It’s neat when people are working hard… and getting stuff done. (Wish: that the stuff were better designed so that I didn’t need to help with navigation, and we could focus on the math.) There was much “productive struggle” happening.
The analogy of the day: “Tricks” such as arbitrary memorized “scaffolds” and strategies like scanning for key words are like teaching students to hold their noses while they swim. Yes, they’ll survive and even get somewhere, but they’re wasting the use of the arm and exhausting themselves holding their breaths and gasping.
Hmmm… that one might be a keeper with a little refining. It doesn’t apply to, say, using the calculator for basic integer addition and subtraction — that’s like pulling on the rope.
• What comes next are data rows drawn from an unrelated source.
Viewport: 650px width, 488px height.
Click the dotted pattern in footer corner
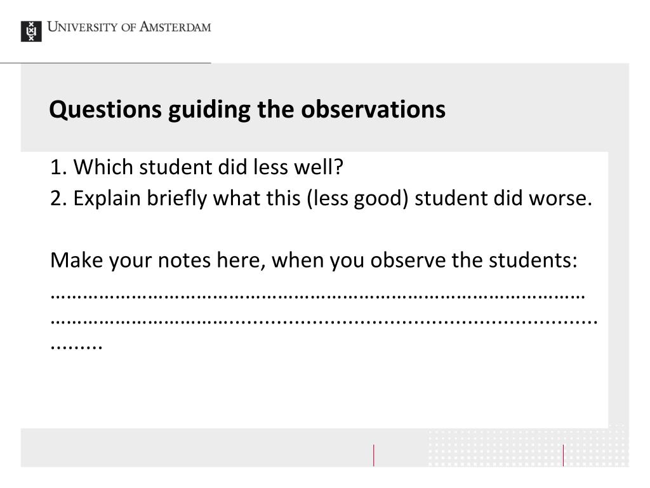(526, 446)
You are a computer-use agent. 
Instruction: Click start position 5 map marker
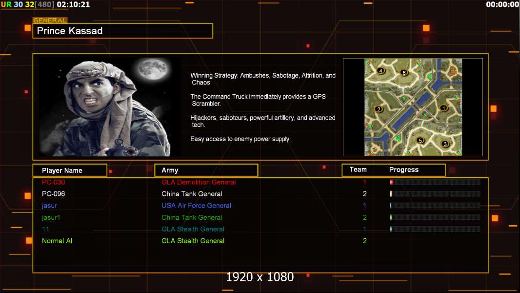point(420,141)
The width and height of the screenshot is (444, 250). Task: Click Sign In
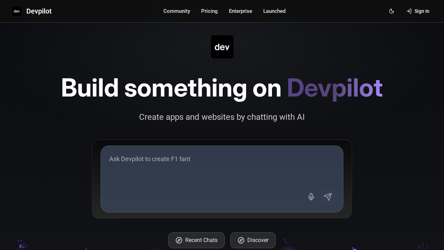pos(422,11)
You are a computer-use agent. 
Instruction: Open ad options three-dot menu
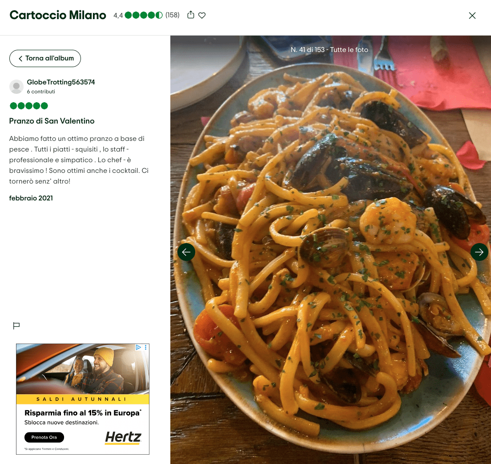point(145,347)
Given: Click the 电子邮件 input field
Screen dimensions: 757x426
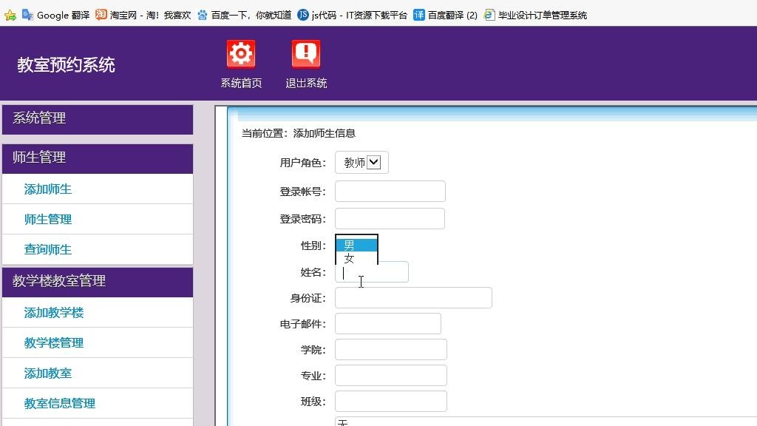Looking at the screenshot, I should coord(387,323).
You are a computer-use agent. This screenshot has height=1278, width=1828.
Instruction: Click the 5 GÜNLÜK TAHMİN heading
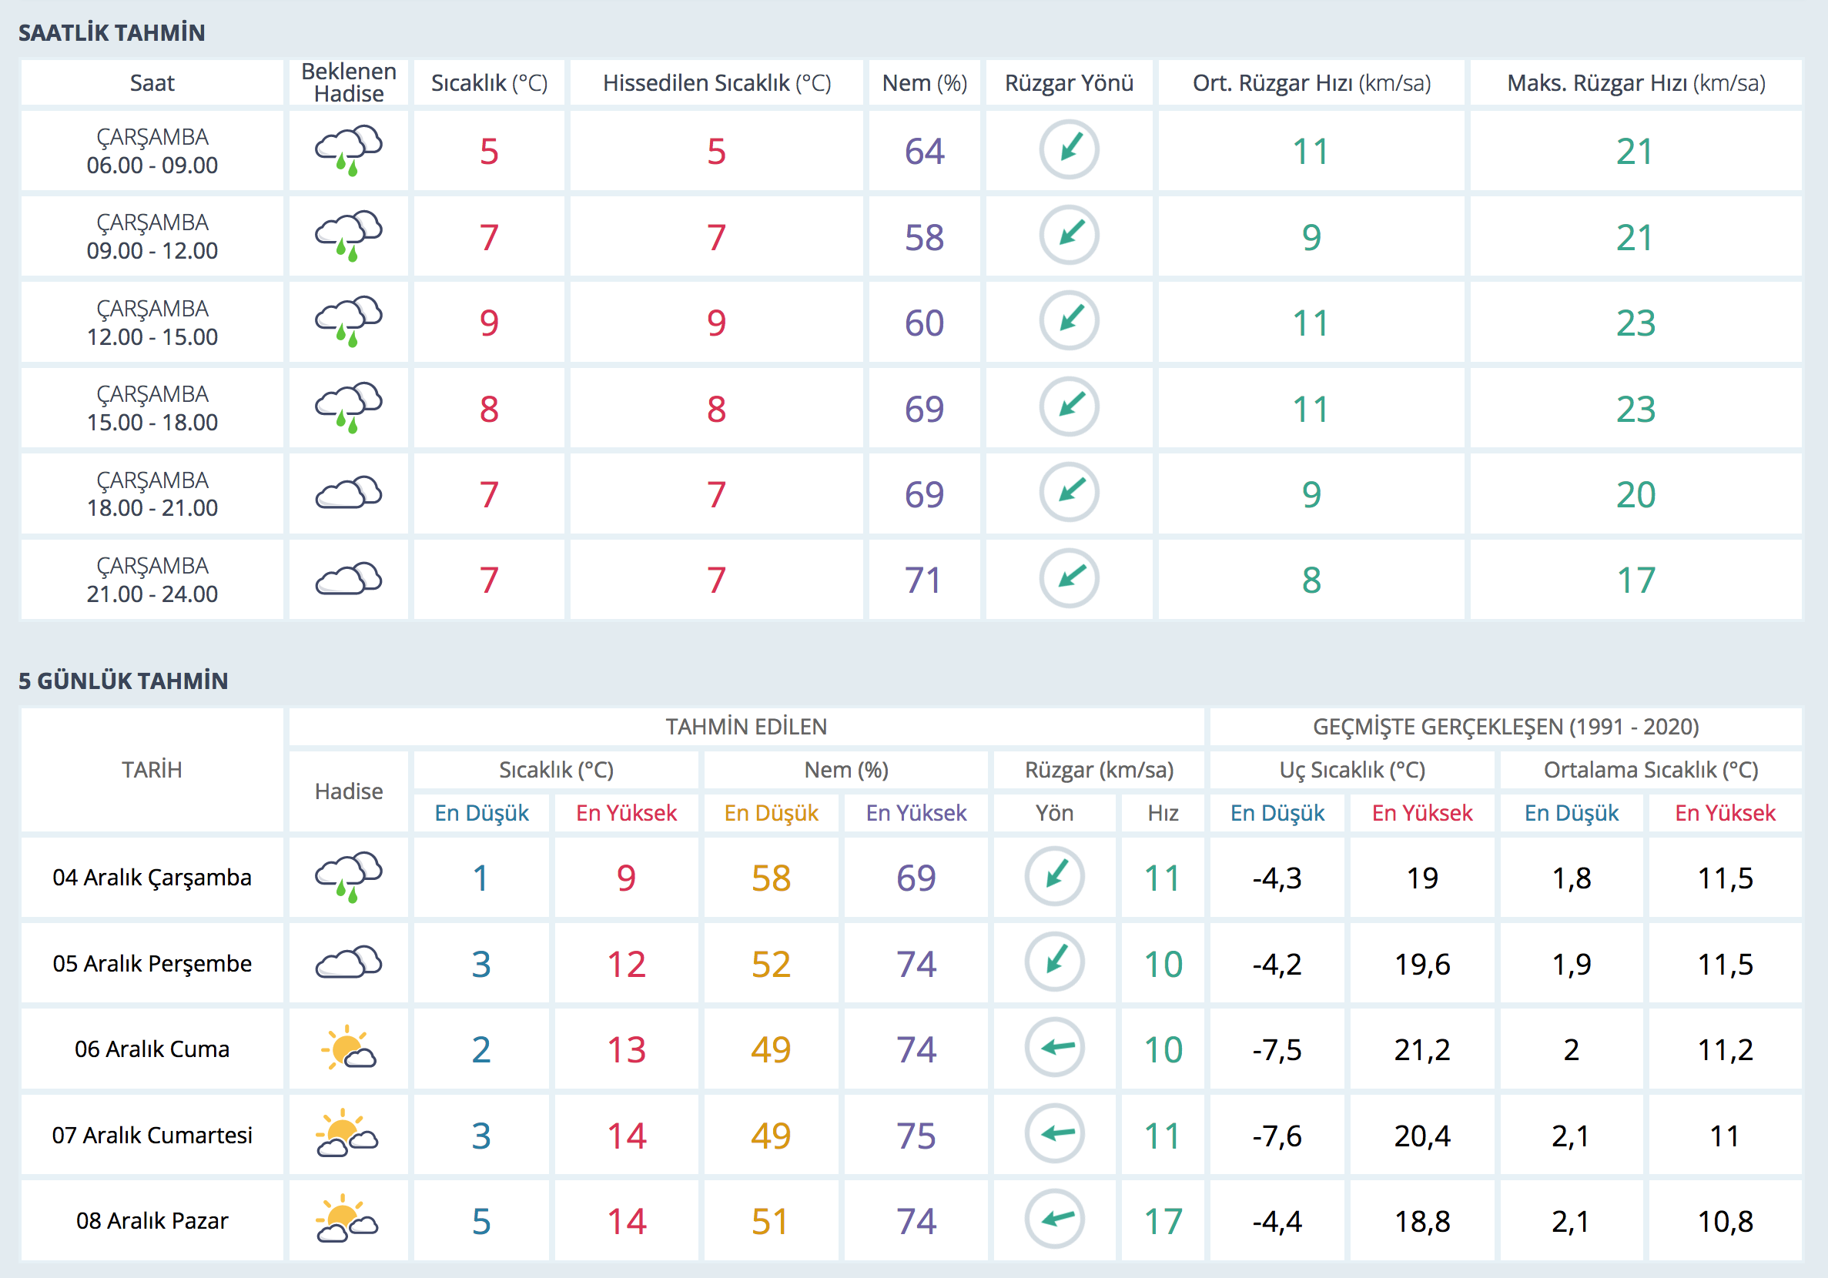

Yea, you’ll **ZOOM** down the pool but if I take the rope away, you will DROWN (in your tears at midterm because of the huge part of the test that’s “no calculator”).
The last ALEKS lesson for the very first week of pre-Algebra is that horrible set of paired questions wherein one is an addition problem, the other subtraction. For both of them you have to do the opposite sign to solve it. You also have to remember that “higher than” and “lower than” questions will always be answered with a positive number. IMNSHO you don’t spring that kind of mess on students week 1. At the Sue Geonz School for Cosmic Enlightenment and Good Grammar, it won’t be necessary.